Dataset excerpts:

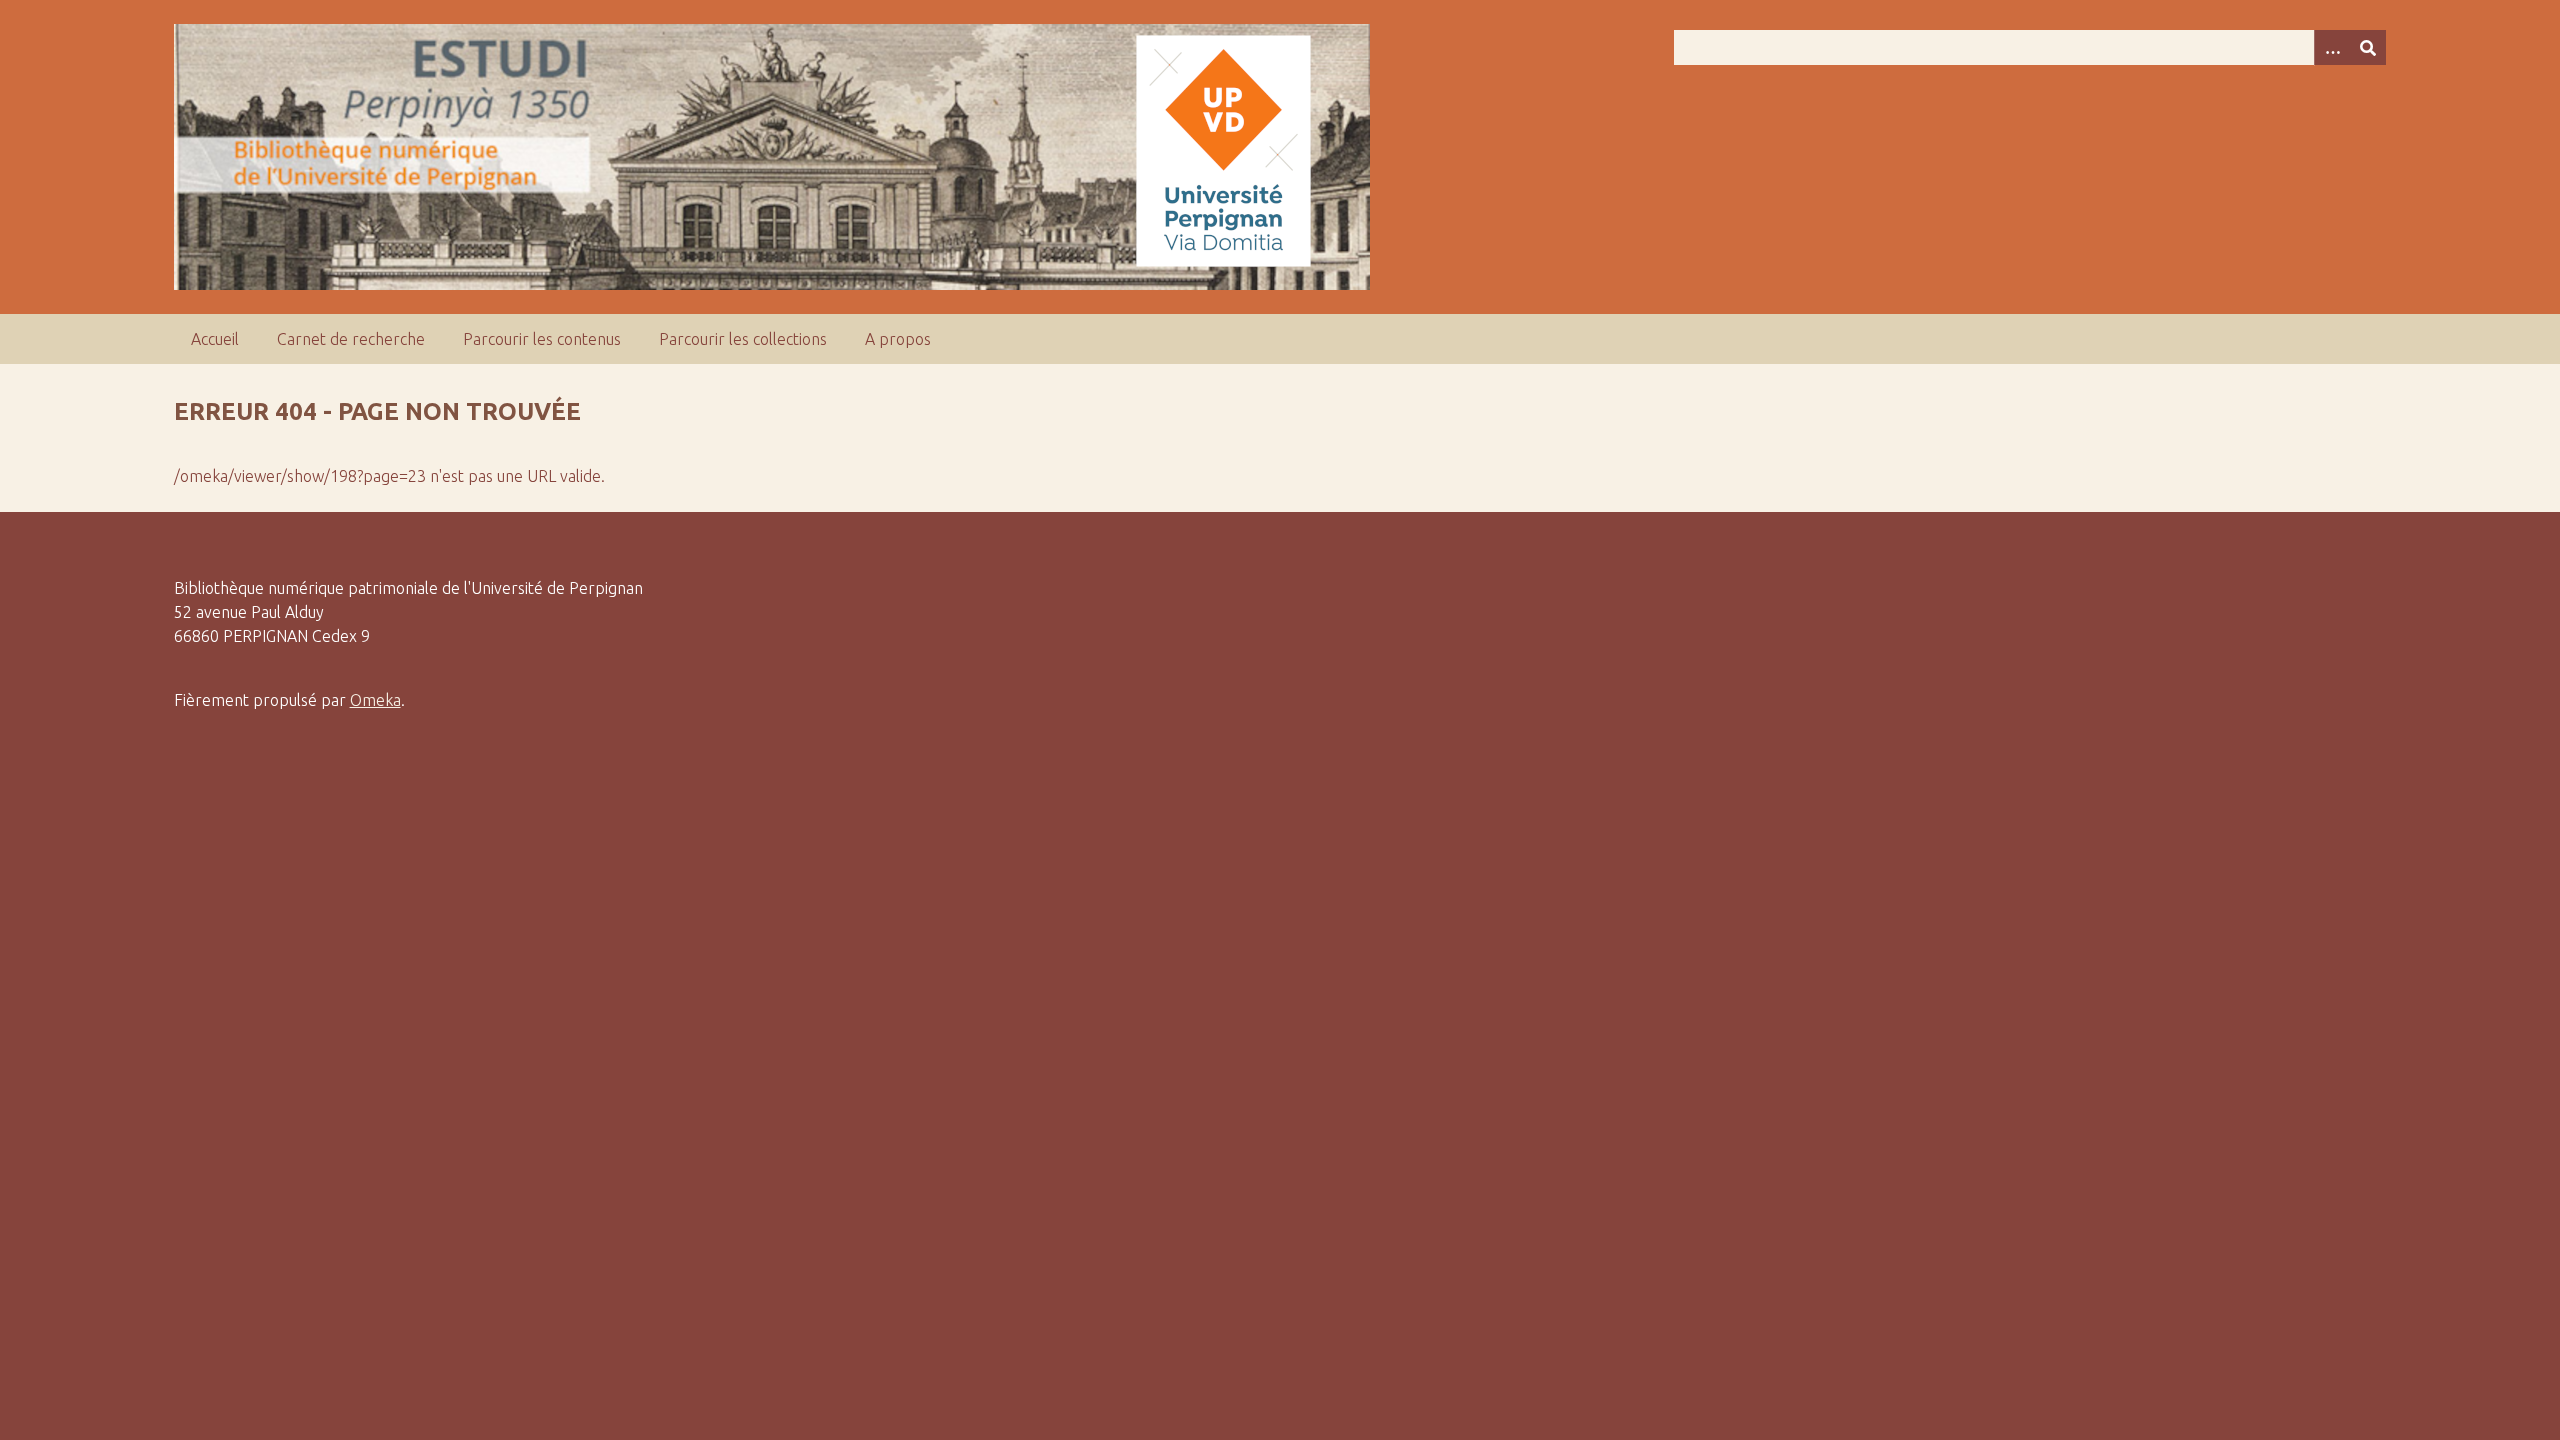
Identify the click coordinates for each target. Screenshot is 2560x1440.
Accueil (215, 339)
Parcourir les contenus (542, 339)
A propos (898, 339)
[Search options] (2332, 47)
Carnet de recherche (351, 339)
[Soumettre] (2368, 47)
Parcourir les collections (743, 339)
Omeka (375, 700)
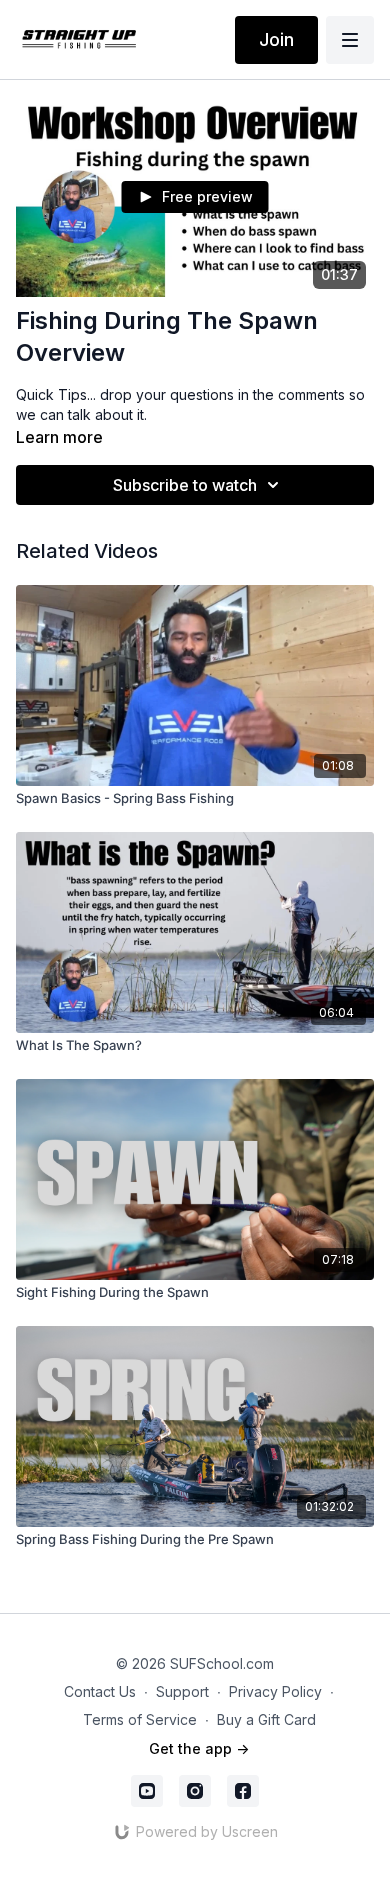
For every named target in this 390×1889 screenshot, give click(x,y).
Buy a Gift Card (266, 1719)
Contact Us (100, 1691)
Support (182, 1691)
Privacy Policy (275, 1691)
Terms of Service (140, 1719)
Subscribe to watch (185, 485)
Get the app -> (199, 1748)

**Task description**. Extract every line above that contains the word "target".

**Solved exercise**.
Identify the click coordinates for each target. Screenshot is 2560x1440.
For every named target in this 390×1889 screenshot, give click(x,y).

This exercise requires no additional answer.